- **DIRECTIONS**: Print every record exactly.

- **SOURCE INFORMATION**:
==============================

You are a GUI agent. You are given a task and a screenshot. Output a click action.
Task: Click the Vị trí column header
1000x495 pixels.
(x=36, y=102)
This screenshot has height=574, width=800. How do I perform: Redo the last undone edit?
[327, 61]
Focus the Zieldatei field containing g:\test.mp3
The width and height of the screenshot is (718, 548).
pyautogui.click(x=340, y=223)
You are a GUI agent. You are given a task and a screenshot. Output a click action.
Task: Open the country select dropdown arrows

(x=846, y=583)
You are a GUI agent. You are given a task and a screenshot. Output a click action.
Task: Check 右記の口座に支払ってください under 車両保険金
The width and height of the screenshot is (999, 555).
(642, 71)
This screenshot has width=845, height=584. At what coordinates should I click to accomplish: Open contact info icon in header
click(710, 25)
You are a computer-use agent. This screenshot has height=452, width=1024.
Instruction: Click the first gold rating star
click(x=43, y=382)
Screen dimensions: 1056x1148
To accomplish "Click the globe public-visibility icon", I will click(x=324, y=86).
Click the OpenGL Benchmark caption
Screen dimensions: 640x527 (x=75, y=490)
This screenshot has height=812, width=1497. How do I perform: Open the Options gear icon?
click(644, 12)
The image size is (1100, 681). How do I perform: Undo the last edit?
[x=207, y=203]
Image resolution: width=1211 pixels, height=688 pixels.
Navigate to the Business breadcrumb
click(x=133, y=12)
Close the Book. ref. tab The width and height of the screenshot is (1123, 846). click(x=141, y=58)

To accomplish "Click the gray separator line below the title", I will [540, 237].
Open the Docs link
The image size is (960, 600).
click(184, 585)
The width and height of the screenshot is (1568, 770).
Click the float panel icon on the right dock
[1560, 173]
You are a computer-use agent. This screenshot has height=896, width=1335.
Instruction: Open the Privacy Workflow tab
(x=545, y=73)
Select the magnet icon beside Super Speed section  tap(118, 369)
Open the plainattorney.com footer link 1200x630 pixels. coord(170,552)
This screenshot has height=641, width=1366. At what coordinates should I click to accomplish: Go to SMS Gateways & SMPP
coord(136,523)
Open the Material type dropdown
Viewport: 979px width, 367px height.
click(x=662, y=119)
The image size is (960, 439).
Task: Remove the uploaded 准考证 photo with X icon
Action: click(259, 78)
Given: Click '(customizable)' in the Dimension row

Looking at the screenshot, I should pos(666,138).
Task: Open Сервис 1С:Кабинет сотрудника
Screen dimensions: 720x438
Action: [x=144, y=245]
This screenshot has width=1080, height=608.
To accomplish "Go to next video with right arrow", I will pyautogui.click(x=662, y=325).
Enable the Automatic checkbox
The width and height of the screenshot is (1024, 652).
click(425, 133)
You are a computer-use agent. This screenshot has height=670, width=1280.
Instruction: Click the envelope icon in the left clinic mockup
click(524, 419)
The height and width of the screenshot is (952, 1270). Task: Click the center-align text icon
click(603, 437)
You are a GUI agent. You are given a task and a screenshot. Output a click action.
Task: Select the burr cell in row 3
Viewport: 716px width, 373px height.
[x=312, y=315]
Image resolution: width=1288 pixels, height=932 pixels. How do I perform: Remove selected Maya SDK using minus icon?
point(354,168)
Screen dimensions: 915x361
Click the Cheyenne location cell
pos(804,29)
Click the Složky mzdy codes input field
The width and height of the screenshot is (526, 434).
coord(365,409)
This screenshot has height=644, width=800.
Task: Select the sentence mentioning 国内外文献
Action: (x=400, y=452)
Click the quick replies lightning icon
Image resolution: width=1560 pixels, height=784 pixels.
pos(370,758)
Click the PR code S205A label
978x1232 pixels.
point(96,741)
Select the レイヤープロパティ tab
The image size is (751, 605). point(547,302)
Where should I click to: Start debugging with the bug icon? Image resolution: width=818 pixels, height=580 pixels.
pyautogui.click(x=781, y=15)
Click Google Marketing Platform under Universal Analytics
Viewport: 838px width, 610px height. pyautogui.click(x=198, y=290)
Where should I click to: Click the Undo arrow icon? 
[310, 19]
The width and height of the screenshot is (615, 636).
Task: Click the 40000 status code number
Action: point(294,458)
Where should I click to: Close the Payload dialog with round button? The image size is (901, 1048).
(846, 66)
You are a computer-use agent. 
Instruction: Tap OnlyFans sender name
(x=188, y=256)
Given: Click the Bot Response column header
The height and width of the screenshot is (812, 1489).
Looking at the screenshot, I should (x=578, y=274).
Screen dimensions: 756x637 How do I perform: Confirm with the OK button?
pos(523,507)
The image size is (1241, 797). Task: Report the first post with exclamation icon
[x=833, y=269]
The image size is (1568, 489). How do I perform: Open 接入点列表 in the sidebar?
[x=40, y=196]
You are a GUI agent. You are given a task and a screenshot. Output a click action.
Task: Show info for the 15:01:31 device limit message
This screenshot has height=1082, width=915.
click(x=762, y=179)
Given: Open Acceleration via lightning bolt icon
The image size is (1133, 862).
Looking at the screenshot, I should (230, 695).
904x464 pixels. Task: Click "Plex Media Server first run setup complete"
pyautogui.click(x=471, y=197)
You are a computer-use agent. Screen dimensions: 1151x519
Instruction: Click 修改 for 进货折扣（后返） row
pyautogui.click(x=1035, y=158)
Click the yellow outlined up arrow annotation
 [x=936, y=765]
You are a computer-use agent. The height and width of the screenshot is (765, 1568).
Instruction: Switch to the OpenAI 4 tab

==============================

- **RESULT OF THIS TASK**:
You are a GUI agent. You are given a task and a screenshot. Output a click action.
Task: Click the Vị trí column header
1000x495 pixels.
(x=36, y=102)
This screenshot has height=574, width=800. How do I perform: Redo the last undone edit?
[327, 61]
Focus the Zieldatei field containing g:\test.mp3
The width and height of the screenshot is (718, 548).
pyautogui.click(x=340, y=223)
You are a GUI agent. You are given a task and a screenshot. Output a click action.
Task: Open the country select dropdown arrows

(x=846, y=583)
You are a GUI agent. You are given a task and a screenshot. Output a click action.
Task: Check 右記の口座に支払ってください under 車両保険金
The width and height of the screenshot is (999, 555).
(642, 71)
This screenshot has width=845, height=584. At what coordinates should I click to accomplish: Open contact info icon in header
click(710, 25)
You are a computer-use agent. This screenshot has height=452, width=1024.
Instruction: Click the first gold rating star
click(x=43, y=382)
Screen dimensions: 1056x1148
To accomplish "Click the globe public-visibility icon", I will click(x=324, y=86).
Click the OpenGL Benchmark caption
Screen dimensions: 640x527 (x=75, y=490)
This screenshot has height=812, width=1497. How do I perform: Open the Options gear icon?
click(644, 12)
The image size is (1100, 681). How do I perform: Undo the last edit?
[x=207, y=203]
Image resolution: width=1211 pixels, height=688 pixels.
Navigate to the Business breadcrumb
click(x=133, y=12)
Close the Book. ref. tab The width and height of the screenshot is (1123, 846). click(x=141, y=58)

To accomplish "Click the gray separator line below the title", I will [540, 237].
Open the Docs link
The image size is (960, 600).
click(184, 585)
The width and height of the screenshot is (1568, 770).
Click the float panel icon on the right dock
[1560, 173]
You are a computer-use agent. This screenshot has height=896, width=1335.
Instruction: Open the Privacy Workflow tab
(x=545, y=73)
Select the magnet icon beside Super Speed section  tap(118, 369)
Open the plainattorney.com footer link 1200x630 pixels. coord(170,552)
This screenshot has height=641, width=1366. At what coordinates should I click to accomplish: Go to SMS Gateways & SMPP
coord(136,523)
Open the Material type dropdown
Viewport: 979px width, 367px height.
click(x=662, y=119)
The image size is (960, 439).
Task: Remove the uploaded 准考证 photo with X icon
Action: click(259, 78)
Given: Click '(customizable)' in the Dimension row

Looking at the screenshot, I should pos(666,138).
Task: Open Сервис 1С:Кабинет сотрудника
Screen dimensions: 720x438
Action: [x=144, y=245]
This screenshot has width=1080, height=608.
To accomplish "Go to next video with right arrow", I will pyautogui.click(x=662, y=325).
Enable the Automatic checkbox
The width and height of the screenshot is (1024, 652).
click(425, 133)
You are a computer-use agent. This screenshot has height=670, width=1280.
Instruction: Click the envelope icon in the left clinic mockup
click(524, 419)
The height and width of the screenshot is (952, 1270). Task: Click the center-align text icon
click(603, 437)
You are a GUI agent. You are given a task and a screenshot. Output a click action.
Task: Select the burr cell in row 3
Viewport: 716px width, 373px height.
[x=312, y=315]
Image resolution: width=1288 pixels, height=932 pixels. How do I perform: Remove selected Maya SDK using minus icon?
point(354,168)
Screen dimensions: 915x361
Click the Cheyenne location cell
pos(804,29)
Click the Složky mzdy codes input field
The width and height of the screenshot is (526, 434).
coord(365,409)
This screenshot has height=644, width=800.
Task: Select the sentence mentioning 国内外文献
Action: (x=400, y=452)
Click the quick replies lightning icon
Image resolution: width=1560 pixels, height=784 pixels.
pos(370,758)
Click the PR code S205A label
978x1232 pixels.
point(96,741)
Select the レイヤープロパティ tab
The image size is (751, 605). point(547,302)
Where should I click to: Start debugging with the bug icon? Image resolution: width=818 pixels, height=580 pixels.
pyautogui.click(x=781, y=15)
Click Google Marketing Platform under Universal Analytics
Viewport: 838px width, 610px height. pyautogui.click(x=198, y=290)
Where should I click to: Click the Undo arrow icon? 
[310, 19]
The width and height of the screenshot is (615, 636).
Task: Click the 40000 status code number
Action: point(294,458)
Where should I click to: Close the Payload dialog with round button? The image size is (901, 1048).
(846, 66)
You are a computer-use agent. 
Instruction: Tap OnlyFans sender name
(x=188, y=256)
Given: Click the Bot Response column header
The height and width of the screenshot is (812, 1489).
Looking at the screenshot, I should (x=578, y=274).
Screen dimensions: 756x637 How do I perform: Confirm with the OK button?
pos(523,507)
The image size is (1241, 797). Task: Report the first post with exclamation icon
[x=833, y=269]
The image size is (1568, 489). How do I perform: Open 接入点列表 in the sidebar?
[x=40, y=196]
You are a GUI agent. You are given a task and a screenshot. Output a click action.
Task: Show info for the 15:01:31 device limit message
This screenshot has height=1082, width=915.
click(x=762, y=179)
Given: Open Acceleration via lightning bolt icon
The image size is (1133, 862).
Looking at the screenshot, I should (230, 695).
904x464 pixels. Task: Click "Plex Media Server first run setup complete"
pyautogui.click(x=471, y=197)
You are a computer-use agent. Screen dimensions: 1151x519
Instruction: Click 修改 for 进货折扣（后返） row
pyautogui.click(x=1035, y=158)
Click the yellow outlined up arrow annotation
 [x=936, y=765]
You are a computer-use agent. The height and width of the screenshot is (765, 1568).
Instruction: Switch to the OpenAI 4 tab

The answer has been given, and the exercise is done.